Yet a mystery mushrooms. A letter published in a San Francisco newspaper insists that he is still alive. It is signed “Joaquin.” In fact, there appear to be four or five Joaquins in related gangs, probably inflating Murrieta’s reported exploits even further.

The Murrieta legend got lasting legs--and human feelings--thanks to a sensational account published in 1854: “The Life and Adventures of Joaquin Murieta, the Celebrated California Bandit.” John Rollin Ridge, a San Francisco journalist, told in romantic, storybook strokes how a buoyant young Murrieta was enjoying an honest miner’s life until lawless bigots raped his beautiful wife, lynched his half brother and subjected Murrieta to a whipping. This, Ridge wrote, shoved him into murderous vengeance against “the whole American race,” killing and plundering as he went.

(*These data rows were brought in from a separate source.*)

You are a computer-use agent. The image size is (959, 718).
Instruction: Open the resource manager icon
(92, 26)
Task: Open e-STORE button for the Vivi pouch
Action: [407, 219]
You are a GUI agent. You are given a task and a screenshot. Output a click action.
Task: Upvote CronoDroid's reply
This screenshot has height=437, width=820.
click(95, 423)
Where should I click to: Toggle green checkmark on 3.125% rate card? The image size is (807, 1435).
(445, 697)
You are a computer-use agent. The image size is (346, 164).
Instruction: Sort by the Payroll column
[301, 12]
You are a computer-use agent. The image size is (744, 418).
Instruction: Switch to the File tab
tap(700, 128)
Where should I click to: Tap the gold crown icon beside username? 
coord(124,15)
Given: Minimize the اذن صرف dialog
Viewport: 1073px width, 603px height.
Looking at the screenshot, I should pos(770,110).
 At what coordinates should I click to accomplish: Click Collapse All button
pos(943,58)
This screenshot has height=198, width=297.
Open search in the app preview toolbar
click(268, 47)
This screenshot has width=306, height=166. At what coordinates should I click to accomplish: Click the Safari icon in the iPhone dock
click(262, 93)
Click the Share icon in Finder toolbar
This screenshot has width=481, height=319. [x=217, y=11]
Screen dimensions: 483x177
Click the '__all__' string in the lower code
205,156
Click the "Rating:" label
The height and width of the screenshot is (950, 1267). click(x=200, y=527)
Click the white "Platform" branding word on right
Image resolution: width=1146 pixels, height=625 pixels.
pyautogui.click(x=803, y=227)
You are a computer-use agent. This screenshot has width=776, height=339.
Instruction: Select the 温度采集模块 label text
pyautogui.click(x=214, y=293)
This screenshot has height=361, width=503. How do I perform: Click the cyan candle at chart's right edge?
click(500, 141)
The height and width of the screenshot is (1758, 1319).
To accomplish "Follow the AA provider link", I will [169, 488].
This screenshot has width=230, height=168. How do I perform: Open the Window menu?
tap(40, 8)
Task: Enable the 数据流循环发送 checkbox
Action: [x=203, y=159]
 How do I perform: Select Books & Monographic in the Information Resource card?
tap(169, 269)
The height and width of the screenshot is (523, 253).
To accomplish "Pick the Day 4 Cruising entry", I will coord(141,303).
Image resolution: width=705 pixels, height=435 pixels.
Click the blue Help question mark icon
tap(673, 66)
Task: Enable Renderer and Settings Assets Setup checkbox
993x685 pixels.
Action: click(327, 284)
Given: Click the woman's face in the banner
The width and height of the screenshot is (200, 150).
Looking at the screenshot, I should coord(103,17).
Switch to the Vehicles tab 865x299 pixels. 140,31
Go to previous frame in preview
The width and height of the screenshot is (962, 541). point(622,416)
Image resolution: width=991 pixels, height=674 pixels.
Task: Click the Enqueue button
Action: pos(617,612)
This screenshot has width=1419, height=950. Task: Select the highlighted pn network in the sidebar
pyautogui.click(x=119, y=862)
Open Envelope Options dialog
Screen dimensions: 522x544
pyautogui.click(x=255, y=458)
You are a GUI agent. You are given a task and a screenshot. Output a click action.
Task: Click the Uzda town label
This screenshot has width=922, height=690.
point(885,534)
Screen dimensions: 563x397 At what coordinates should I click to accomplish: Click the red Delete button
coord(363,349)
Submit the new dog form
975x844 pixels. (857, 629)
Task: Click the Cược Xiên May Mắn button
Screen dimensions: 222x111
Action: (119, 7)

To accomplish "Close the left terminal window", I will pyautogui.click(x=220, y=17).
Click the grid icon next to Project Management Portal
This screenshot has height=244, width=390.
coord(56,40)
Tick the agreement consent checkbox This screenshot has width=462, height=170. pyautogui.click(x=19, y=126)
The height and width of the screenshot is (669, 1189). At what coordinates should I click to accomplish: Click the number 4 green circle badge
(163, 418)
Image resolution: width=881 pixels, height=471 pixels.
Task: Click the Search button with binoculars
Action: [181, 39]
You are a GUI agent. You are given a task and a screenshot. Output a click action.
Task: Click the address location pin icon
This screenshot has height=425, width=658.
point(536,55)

“He walked forward into the future a dark, determined criminal,” Ridge wrote, “and his proud nobility of soul existed only in memory.”

Dismissed by some as whole invention, Ridge’s book nonetheless served up all the fixings--good and evil, revenge, the chase--needed to inspire a cascade of knockoff novels and brand-new story lines. One novelist cast Murrieta as a Spaniard who fought alongside the Texans in the war against Mexico. Another ditched the beheading and drowned him in a lake instead. And in a Spanish translation of a French rendition of a pirated version of the Ridge telling, Murrieta became--presto!--Chilean. (As in the new Allende novel, Murrieta also hails from Chile in a 1966 play by none other than Nobel Prize-winning writer Pablo Neruda.)

A Touchstone of Ethnic Pride

Historian Luis Leal, who recently completed a detailed study of the ever-changing depictions, said Murrieta was in the right place at the right time for dime-novel celebrity. California lacked larger-than-life characters and bandits, such as Robin Hood, who were in vogue during the Romantic period, said Leal, an emeritus professor at the University of Illinois who is currently teaching at UC Santa Barbara.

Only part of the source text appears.